It looks like ABC has found its own reality version of NBC and CBS's ever-expanding Law & Order and CSI franchises. The alphabet network has announced that starting in January it will be adding a third weekly Extreme Makeover series to its lineup -- the double-coloned Extreme Makeover: Home Edition: How'd They Do That? spinoff of its smash-hit Extreme Makeover: Home Edition series.

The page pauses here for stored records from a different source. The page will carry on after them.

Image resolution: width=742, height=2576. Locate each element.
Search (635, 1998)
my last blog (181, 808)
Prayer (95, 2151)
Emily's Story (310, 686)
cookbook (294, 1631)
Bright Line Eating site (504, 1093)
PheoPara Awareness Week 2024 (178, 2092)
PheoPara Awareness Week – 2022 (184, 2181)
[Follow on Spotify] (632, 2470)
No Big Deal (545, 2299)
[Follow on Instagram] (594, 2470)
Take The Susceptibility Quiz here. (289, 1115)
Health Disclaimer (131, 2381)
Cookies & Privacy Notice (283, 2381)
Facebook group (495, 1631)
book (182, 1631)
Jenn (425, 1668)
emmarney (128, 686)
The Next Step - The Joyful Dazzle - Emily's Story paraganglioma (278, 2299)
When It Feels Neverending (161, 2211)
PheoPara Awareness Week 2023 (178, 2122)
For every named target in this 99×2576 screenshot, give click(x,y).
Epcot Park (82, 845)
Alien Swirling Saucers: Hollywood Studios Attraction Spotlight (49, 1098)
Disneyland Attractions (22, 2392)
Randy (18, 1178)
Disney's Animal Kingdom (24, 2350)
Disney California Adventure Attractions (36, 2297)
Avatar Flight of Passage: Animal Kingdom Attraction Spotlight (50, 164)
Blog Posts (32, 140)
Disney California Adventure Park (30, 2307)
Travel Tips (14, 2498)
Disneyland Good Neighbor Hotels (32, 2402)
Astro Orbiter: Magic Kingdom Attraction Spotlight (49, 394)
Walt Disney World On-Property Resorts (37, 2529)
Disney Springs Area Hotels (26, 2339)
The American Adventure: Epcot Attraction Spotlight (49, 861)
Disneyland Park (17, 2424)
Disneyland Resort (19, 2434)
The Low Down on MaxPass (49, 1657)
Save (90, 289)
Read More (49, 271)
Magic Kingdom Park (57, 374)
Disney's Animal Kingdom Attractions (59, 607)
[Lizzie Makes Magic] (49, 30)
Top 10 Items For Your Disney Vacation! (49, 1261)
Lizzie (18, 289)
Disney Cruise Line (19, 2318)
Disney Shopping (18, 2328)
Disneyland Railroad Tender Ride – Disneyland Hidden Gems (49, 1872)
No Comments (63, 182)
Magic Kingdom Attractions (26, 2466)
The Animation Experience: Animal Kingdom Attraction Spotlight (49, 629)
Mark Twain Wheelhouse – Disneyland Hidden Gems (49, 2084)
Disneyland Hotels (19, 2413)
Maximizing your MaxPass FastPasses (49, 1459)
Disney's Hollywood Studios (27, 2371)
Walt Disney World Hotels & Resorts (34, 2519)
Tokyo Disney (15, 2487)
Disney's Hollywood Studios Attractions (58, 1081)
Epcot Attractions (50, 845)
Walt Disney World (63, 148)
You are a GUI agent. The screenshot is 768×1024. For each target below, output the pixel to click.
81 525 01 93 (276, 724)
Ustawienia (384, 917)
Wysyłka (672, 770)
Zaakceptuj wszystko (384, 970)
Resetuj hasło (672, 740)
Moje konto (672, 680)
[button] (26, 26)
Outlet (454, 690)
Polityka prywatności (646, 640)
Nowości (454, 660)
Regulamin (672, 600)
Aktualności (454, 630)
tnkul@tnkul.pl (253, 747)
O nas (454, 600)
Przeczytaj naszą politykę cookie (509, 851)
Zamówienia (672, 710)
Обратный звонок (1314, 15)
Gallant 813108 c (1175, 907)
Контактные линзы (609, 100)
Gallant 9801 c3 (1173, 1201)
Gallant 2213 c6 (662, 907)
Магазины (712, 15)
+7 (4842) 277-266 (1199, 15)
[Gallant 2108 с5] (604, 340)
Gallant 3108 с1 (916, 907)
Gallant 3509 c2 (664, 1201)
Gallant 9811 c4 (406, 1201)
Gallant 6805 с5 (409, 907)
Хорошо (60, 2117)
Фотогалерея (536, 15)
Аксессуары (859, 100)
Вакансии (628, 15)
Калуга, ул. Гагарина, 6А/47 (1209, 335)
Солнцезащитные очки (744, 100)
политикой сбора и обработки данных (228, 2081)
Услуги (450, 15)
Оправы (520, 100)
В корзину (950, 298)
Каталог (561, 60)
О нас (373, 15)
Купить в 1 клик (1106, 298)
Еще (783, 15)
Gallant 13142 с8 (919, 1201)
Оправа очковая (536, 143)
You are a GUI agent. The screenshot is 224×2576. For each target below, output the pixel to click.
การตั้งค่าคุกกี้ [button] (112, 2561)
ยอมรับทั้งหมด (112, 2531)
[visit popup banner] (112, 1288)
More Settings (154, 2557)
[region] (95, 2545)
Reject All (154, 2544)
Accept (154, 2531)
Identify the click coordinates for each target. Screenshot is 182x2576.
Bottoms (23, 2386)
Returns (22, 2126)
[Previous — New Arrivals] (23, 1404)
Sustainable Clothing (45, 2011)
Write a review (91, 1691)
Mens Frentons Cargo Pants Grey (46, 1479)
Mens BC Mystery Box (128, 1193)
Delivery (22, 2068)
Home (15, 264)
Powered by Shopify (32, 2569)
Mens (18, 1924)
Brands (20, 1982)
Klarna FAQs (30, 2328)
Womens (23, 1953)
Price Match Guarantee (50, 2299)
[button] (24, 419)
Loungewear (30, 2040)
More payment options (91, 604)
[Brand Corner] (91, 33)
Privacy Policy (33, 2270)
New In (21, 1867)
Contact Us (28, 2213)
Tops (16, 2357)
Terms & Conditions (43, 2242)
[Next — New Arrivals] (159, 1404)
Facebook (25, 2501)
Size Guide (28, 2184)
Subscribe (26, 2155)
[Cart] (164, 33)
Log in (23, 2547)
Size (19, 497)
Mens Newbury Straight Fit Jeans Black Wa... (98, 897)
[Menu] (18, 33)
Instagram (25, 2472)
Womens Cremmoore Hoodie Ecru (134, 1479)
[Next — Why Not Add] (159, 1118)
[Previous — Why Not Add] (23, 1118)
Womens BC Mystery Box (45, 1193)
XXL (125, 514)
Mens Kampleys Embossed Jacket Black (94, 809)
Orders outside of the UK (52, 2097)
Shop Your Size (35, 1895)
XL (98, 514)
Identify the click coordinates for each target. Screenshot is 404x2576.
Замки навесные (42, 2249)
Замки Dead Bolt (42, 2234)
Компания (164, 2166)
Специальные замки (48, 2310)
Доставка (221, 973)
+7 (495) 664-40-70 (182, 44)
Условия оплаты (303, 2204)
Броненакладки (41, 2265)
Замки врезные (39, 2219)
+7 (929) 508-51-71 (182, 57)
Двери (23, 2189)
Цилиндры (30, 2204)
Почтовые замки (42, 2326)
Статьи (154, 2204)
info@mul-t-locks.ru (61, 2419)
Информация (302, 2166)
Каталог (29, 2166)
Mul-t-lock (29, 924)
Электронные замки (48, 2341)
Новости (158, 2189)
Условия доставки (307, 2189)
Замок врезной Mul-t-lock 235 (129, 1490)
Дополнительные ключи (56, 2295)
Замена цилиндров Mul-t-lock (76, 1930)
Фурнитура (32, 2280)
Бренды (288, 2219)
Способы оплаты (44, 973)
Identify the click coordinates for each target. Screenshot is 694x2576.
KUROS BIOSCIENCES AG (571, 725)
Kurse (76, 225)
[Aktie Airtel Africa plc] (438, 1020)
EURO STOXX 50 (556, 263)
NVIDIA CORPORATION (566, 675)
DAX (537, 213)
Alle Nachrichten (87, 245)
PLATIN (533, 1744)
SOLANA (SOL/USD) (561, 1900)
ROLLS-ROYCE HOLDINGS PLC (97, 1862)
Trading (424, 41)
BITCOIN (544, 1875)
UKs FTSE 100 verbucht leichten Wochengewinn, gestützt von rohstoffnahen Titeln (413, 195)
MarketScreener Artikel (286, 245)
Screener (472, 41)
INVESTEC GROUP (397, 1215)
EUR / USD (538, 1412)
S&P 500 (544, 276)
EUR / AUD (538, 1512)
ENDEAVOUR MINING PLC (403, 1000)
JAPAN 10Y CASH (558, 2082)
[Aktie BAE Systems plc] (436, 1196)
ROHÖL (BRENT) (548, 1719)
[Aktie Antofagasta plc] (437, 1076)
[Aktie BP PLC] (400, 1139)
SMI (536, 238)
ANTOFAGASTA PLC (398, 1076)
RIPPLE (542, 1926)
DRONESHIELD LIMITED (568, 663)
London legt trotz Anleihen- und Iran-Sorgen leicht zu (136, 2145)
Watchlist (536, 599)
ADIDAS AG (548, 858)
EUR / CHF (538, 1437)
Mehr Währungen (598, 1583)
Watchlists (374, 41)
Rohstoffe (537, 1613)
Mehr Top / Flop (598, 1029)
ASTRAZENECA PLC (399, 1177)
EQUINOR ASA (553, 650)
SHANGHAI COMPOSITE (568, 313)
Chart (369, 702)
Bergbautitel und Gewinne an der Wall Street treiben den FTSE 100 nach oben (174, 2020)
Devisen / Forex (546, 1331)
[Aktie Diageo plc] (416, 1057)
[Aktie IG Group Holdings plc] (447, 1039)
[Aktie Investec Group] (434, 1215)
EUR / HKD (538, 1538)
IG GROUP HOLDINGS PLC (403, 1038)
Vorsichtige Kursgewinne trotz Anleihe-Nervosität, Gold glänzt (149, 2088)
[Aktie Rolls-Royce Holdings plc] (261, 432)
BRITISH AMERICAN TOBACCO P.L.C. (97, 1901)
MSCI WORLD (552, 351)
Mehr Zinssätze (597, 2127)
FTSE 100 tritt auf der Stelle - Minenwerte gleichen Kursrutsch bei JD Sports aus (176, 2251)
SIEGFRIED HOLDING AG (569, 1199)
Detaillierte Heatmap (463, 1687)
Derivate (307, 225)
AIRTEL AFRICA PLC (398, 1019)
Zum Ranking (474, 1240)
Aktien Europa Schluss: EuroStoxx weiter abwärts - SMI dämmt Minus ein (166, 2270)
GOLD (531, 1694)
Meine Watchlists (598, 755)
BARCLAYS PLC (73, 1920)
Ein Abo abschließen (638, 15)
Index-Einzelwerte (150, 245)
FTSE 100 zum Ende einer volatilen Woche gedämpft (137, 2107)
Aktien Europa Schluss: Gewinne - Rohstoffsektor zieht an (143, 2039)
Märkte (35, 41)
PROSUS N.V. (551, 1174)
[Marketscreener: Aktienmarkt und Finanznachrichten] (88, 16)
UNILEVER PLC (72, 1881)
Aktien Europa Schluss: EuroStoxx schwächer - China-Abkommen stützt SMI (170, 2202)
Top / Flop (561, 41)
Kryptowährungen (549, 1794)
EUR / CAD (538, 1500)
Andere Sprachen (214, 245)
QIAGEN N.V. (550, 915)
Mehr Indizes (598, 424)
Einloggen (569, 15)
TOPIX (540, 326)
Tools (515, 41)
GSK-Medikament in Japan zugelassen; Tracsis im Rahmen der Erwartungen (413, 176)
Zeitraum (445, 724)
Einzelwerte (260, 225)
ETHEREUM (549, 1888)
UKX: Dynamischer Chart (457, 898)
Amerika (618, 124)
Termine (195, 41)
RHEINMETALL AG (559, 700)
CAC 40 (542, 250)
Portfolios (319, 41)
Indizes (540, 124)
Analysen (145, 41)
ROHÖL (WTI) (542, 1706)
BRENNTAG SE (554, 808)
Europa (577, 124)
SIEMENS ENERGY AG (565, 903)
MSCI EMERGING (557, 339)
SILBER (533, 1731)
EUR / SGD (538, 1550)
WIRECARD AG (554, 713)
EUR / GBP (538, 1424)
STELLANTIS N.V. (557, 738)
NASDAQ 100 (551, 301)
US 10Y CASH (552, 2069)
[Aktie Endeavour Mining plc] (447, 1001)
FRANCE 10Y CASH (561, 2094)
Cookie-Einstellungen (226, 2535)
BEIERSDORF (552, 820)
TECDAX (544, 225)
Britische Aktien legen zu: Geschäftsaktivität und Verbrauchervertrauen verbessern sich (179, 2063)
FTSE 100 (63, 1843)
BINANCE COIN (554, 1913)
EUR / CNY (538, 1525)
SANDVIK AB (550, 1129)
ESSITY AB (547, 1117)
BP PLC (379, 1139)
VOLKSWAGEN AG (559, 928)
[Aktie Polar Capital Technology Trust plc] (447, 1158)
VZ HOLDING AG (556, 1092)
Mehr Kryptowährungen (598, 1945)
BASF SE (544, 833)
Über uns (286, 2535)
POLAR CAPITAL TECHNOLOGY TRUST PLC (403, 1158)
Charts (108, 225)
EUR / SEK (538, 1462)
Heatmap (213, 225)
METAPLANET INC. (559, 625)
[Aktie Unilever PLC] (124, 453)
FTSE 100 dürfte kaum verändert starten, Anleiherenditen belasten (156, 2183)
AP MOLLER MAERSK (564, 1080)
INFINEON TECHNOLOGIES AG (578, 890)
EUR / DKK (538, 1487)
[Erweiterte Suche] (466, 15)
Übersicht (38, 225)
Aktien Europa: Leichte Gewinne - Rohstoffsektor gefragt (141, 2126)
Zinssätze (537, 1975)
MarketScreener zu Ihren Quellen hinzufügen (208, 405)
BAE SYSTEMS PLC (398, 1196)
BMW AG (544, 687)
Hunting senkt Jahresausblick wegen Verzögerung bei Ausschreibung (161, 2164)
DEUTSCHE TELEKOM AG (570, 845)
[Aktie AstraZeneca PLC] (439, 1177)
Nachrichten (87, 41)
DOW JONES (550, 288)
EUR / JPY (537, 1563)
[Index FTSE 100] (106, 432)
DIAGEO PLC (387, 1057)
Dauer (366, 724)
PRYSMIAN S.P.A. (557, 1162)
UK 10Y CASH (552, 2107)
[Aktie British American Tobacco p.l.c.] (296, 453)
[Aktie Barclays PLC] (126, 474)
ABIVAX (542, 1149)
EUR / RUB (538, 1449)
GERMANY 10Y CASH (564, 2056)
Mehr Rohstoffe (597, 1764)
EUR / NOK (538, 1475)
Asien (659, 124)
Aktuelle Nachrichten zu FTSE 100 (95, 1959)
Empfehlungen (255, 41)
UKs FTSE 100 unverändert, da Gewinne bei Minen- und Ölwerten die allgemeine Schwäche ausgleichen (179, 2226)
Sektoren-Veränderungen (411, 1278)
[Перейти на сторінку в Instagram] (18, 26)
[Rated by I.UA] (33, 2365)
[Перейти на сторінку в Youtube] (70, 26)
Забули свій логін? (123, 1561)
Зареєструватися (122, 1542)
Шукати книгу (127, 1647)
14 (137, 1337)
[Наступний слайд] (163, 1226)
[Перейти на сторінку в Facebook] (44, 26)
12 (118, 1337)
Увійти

Based on a successful pilot episode that ABC aired in the place of its cancelled The Benefactor series on November 1, How'd They Do That? will show viewers how Ty Pennington and his Extreme Makeover: Home Edition team of designers, workers and contractors are able to change the lives of deserving families as they rebuild the entire interior and exterior of a run-down house in just seven days. The November 1 pilot broadcast drew ABC's highest ratings in the Adults 18-49 demographic in the Monday 8PM time period in nearly three years.

Premiering Monday, January 10 in the same 8PM ET/PT time period, the How'd They Do That? regular series will feature behind-the-scenes footage and information from the Extreme Makeover: Home Edition episode that aired in the series prior day Sunday evening time period.

Extreme Makeover: Home Edition: How'd They Do That? marks ABC's second Extreme Makeover spinoff. Extreme Makeover: Home Edition, now in its second season, was itself of spinoff Extreme Makeover, the network's plastic surgery series that currently airs on Thursday evenings versus Survivor. And if ABC has it's way, it also won't be the last.

The network has already announced plans for Extreme Makeover: Wedding Edition, an upcoming one-hour special that, like How'd They Do That?, ABC executives hope will serve as a pilot for a fourth ongoing regular series. "I think it's a pretty logical extension of the Extreme Makeover brand," ABC executive Andrea Wong recently told Daily Variety. "It's about wish fulfillment (and) giving something great to someone at an important moment in their life."

ABC's increasing exploitation of its Extreme Makeover series makes one wonder if network executives have already forgotten how the resurgent network first got itself into the lengthy ratings slump from which it is now only starting to recover (due to, in no small part, first-year hits Desperate Housewives, Lost, Wife Swap, and the dramatic second season growth of Home Edition.) The tailspin came after viewers lost interest in another unscripted series with which the network had oversaturated its schedule -- Who Wants To Be A Millionaire.